Cloning and Characterization of Cheilanthifoline and Stylopine Synthase Genes from Chelidonium majus

2017 
: The most prominent alkaloid of Chelidonium majus is dihydrocoptisine, revealing the characteristic benzophenanthridine skeleton. To date, any informationon on the enzymes responsible for its biosynthesis and the related genes in C. majus is lacking. Based on sequence similarities to the corresponding methylenedioxy bridge-forming Cyt P450 enzymes involved in isoquinoline alkaloid biosynthesis in Eschscholzia californica, genes for a cheilanthifoline synthase and a stylopine synthase from C. majus were isolated, sequenced and heterologously expressed in yeast. The activity of the heterologously expressed Cyt P450 enzymes was determined in situ as well as on the basis of microsomal fractions. It was shown that cheilanthifoline synthase (c8931) converts scoulerine into cheilanthifoline, the latter subsequently being converted to stylopine by the action of a stylopine synthase (c1128). Based on the well-known instability of stylopine, it can be assumed that in vivo-under the acidic conditions in the vacuole-this alkaloid is converted to dihydrocoptisine, which accumulates in C. majus leaves.

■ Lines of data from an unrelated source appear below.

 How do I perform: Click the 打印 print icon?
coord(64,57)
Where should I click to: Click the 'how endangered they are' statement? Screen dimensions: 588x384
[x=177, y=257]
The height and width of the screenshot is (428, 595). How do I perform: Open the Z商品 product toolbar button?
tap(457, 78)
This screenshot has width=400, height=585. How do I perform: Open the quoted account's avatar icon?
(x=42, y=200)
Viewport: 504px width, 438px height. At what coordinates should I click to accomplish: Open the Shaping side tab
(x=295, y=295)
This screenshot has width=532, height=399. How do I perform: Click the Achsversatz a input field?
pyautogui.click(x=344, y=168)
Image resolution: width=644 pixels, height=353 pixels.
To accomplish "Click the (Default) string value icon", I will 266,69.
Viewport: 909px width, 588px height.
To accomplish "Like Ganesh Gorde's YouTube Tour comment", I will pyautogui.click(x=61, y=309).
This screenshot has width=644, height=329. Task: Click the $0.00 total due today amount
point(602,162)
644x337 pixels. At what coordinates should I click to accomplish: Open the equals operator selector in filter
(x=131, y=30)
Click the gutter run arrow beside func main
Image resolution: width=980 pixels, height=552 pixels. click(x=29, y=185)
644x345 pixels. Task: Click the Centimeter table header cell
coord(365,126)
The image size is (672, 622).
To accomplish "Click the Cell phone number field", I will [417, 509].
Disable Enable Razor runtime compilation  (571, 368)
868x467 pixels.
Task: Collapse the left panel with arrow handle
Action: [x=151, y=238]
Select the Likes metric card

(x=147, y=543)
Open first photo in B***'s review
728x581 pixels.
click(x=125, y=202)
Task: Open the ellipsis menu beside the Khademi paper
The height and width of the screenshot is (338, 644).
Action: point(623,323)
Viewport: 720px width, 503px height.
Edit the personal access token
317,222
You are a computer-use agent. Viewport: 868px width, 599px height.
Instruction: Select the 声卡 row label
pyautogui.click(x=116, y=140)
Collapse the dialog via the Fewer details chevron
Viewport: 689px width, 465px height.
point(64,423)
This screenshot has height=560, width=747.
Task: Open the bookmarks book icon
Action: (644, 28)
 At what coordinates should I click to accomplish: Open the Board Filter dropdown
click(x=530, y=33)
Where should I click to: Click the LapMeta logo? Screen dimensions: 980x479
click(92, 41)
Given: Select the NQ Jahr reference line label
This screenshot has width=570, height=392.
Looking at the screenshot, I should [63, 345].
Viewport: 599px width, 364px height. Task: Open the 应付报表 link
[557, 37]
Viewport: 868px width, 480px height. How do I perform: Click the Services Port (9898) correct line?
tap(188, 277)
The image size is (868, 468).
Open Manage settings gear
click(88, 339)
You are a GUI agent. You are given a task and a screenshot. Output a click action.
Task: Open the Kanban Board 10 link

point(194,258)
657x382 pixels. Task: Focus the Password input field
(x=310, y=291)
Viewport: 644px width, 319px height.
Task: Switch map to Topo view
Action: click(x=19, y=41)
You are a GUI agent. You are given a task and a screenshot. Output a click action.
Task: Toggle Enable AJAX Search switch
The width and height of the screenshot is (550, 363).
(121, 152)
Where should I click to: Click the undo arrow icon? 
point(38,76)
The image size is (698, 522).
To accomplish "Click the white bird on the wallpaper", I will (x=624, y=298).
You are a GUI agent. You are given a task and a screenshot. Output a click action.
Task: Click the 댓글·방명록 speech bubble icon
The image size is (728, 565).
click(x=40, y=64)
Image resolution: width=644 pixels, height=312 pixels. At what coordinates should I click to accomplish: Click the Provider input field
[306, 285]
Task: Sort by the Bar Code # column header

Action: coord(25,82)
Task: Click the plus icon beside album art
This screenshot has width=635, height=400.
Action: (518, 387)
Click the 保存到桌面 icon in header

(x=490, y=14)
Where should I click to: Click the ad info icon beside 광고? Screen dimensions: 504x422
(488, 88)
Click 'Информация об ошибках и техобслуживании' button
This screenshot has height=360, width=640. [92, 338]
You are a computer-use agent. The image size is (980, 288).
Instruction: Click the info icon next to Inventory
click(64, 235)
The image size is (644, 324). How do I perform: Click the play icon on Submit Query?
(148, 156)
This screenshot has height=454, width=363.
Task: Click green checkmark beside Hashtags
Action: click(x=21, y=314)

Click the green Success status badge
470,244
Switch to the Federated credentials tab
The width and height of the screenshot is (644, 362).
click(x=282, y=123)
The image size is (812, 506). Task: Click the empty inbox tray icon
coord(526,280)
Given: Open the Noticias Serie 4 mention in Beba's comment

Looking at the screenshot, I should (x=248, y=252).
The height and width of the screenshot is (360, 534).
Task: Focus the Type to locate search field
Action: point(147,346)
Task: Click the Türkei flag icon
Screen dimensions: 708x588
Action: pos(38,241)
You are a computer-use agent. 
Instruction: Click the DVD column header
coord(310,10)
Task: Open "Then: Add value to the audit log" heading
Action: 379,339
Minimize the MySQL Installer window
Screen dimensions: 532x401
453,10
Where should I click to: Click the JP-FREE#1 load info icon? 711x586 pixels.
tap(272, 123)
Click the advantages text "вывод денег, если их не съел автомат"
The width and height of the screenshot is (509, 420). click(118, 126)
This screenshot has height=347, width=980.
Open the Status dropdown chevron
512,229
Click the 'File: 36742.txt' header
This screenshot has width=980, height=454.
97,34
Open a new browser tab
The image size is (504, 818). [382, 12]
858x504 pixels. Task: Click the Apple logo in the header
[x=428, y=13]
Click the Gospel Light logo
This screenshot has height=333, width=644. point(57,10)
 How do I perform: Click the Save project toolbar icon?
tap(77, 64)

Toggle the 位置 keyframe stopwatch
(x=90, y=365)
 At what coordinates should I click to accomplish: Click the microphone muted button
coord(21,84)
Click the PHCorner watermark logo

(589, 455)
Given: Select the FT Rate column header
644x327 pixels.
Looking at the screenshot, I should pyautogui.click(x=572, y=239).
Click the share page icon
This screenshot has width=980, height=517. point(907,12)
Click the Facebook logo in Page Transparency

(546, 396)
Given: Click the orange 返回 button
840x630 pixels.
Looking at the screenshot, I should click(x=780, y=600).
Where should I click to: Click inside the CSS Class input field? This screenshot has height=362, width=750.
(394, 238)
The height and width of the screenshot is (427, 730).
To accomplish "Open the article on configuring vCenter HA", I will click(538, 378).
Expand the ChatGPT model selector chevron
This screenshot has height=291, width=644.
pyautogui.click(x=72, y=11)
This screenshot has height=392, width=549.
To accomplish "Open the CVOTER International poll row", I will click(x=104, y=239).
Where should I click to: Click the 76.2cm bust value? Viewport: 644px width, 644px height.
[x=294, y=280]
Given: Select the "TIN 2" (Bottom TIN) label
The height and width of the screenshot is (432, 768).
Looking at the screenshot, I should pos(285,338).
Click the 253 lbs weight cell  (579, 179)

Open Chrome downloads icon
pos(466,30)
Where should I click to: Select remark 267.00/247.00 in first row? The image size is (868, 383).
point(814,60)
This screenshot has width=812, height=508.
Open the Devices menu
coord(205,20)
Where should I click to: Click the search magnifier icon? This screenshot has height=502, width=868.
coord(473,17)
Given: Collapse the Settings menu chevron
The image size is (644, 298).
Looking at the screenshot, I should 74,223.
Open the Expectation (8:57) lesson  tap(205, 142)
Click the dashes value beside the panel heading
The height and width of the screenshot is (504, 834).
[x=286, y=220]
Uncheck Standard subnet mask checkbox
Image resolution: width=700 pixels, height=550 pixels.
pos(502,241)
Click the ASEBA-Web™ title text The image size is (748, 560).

Both methylenedioxy bridge-forming Cyt P450 enzymes from C. majus are characterized by their high substrate specificity. Apart from their genuine substrates, i.e. scoulerine and cheilanthifoline, cheilanthifoline synthase and stylopine synthase do not accept other substrates tested; the only alternative substrate identified was scoulerine, which is converted by stylopine synthase to yield minor amounts of nandinine. Quantitative real-time PCR revealed that the expression of cheilanthifoline synthase and stylopine synthase genes is very similar in both roots and leaves from C. majus, although the alkaloid accumulation patterns in these organs are quite different.